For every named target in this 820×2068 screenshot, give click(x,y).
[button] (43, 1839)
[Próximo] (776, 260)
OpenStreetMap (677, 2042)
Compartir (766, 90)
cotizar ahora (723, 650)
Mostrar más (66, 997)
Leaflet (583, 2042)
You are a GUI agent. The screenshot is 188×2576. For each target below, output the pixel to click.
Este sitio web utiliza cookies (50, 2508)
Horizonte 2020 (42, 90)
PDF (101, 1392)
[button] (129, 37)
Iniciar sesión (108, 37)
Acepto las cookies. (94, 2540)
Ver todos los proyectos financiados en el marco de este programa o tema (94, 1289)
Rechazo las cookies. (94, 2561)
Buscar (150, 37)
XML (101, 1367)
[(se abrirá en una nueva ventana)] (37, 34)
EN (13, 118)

::::::::::

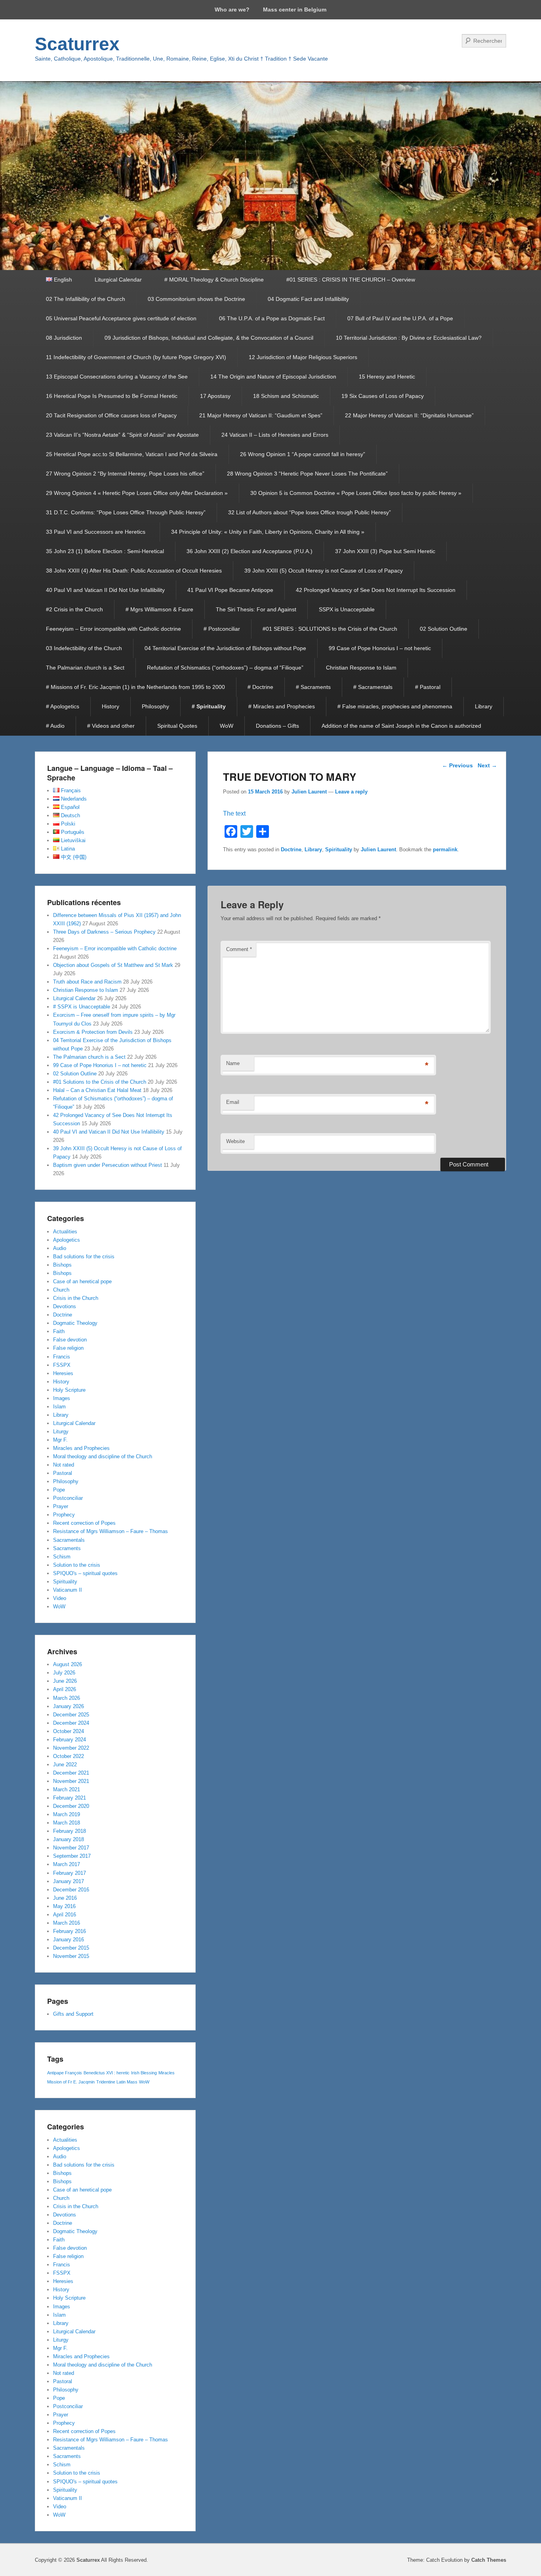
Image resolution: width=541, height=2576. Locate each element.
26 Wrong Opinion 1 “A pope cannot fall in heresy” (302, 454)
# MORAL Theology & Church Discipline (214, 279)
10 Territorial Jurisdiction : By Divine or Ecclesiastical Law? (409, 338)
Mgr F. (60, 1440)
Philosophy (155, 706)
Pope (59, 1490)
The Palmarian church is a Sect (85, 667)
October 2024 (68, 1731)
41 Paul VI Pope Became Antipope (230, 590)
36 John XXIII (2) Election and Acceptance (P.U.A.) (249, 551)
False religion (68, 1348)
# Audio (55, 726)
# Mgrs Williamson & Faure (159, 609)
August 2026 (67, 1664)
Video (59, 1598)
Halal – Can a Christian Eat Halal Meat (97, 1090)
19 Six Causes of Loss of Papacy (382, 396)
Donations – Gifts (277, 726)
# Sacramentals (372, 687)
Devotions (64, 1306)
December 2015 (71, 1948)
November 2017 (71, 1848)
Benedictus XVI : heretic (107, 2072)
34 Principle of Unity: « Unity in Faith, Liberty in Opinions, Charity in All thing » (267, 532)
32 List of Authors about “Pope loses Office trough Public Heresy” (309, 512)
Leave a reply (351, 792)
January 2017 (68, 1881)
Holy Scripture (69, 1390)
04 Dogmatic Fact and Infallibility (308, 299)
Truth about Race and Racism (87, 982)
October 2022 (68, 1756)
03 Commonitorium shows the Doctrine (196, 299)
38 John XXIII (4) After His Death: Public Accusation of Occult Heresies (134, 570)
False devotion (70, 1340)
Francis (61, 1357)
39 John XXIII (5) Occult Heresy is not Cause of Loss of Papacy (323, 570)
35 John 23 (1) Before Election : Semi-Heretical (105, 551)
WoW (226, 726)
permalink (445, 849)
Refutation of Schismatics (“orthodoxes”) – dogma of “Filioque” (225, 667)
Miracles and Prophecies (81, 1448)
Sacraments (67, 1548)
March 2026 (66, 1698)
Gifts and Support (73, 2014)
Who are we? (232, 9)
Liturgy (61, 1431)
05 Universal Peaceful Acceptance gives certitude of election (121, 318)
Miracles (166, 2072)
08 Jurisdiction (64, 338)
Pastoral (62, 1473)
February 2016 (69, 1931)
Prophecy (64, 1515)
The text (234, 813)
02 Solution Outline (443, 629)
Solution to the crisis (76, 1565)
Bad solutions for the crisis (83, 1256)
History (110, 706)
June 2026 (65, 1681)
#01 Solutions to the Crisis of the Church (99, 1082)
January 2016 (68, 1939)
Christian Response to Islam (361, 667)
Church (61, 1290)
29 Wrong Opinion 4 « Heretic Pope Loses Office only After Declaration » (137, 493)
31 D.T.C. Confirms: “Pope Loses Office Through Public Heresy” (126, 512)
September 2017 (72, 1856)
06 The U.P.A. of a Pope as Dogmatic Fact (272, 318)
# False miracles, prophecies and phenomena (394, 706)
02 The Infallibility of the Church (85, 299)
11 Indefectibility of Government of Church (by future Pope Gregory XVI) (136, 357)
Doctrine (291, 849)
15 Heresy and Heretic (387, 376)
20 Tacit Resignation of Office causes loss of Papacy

::::::::::

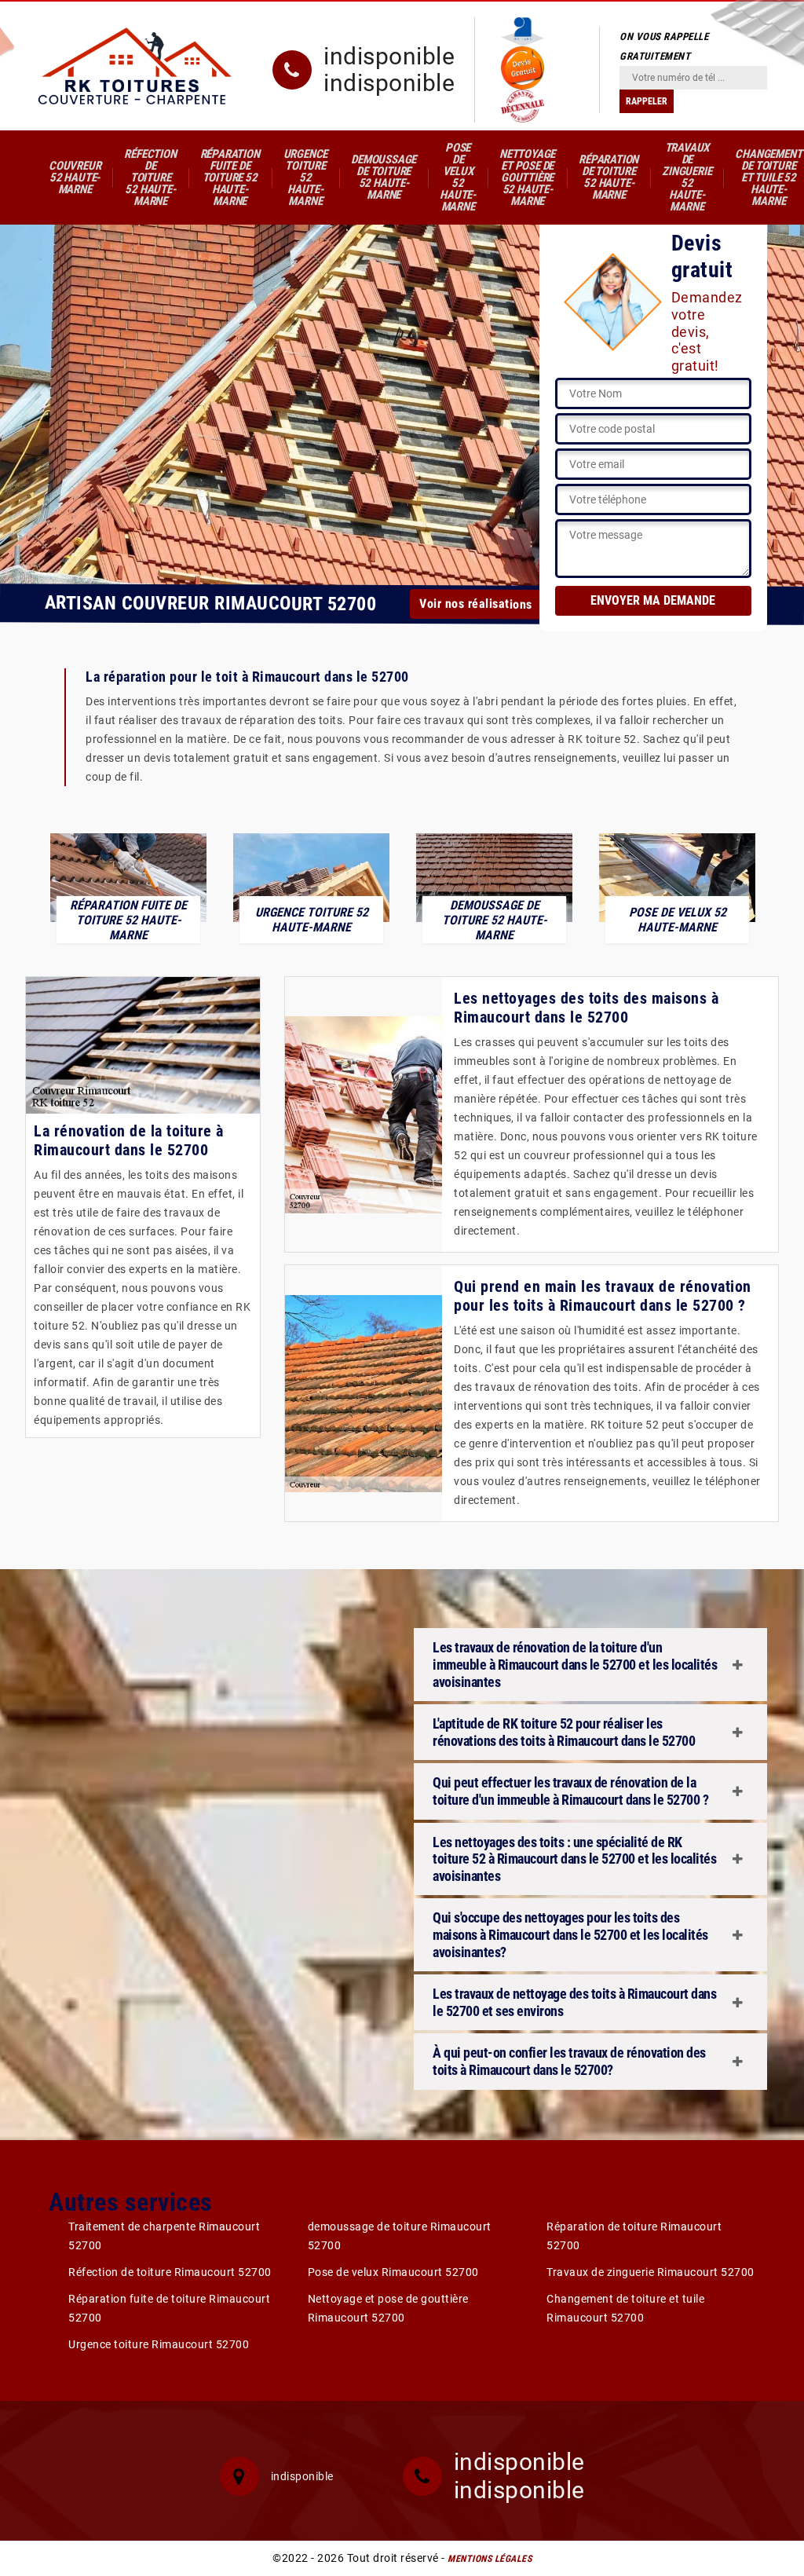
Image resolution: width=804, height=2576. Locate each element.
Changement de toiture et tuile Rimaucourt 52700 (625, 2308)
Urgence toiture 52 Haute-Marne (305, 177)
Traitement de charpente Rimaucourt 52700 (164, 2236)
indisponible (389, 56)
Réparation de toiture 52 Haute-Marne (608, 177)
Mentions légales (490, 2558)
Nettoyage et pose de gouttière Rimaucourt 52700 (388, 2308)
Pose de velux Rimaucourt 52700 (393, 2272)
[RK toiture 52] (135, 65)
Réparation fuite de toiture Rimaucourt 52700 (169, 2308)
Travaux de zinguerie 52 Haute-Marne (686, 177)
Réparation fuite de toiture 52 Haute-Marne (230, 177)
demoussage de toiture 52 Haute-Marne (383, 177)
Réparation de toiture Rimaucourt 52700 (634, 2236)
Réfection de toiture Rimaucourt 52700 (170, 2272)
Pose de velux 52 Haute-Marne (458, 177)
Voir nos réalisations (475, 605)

::::::::::

**YOUR ASSIGNMENT:** Reproduce, word for word and in full, only the lines above that start at the line with "For every named" and run through the line with "EN (13, 118)", both ends included.

**WRITTEN RESPONSE:**
For every named target in this 820×2068 screenshot, give click(x,y).
[button] (43, 1839)
[Próximo] (776, 260)
OpenStreetMap (677, 2042)
Compartir (766, 90)
cotizar ahora (723, 650)
Mostrar más (66, 997)
Leaflet (583, 2042)
You are a GUI agent. The screenshot is 188×2576. For each target below, output the pixel to click.
Este sitio web utiliza cookies (50, 2508)
Horizonte 2020 (42, 90)
PDF (101, 1392)
[button] (129, 37)
Iniciar sesión (108, 37)
Acepto las cookies. (94, 2540)
Ver todos los proyectos financiados en el marco de este programa o tema (94, 1289)
Rechazo las cookies. (94, 2561)
Buscar (150, 37)
XML (101, 1367)
[(se abrirá en una nueva ventana)] (37, 34)
EN (13, 118)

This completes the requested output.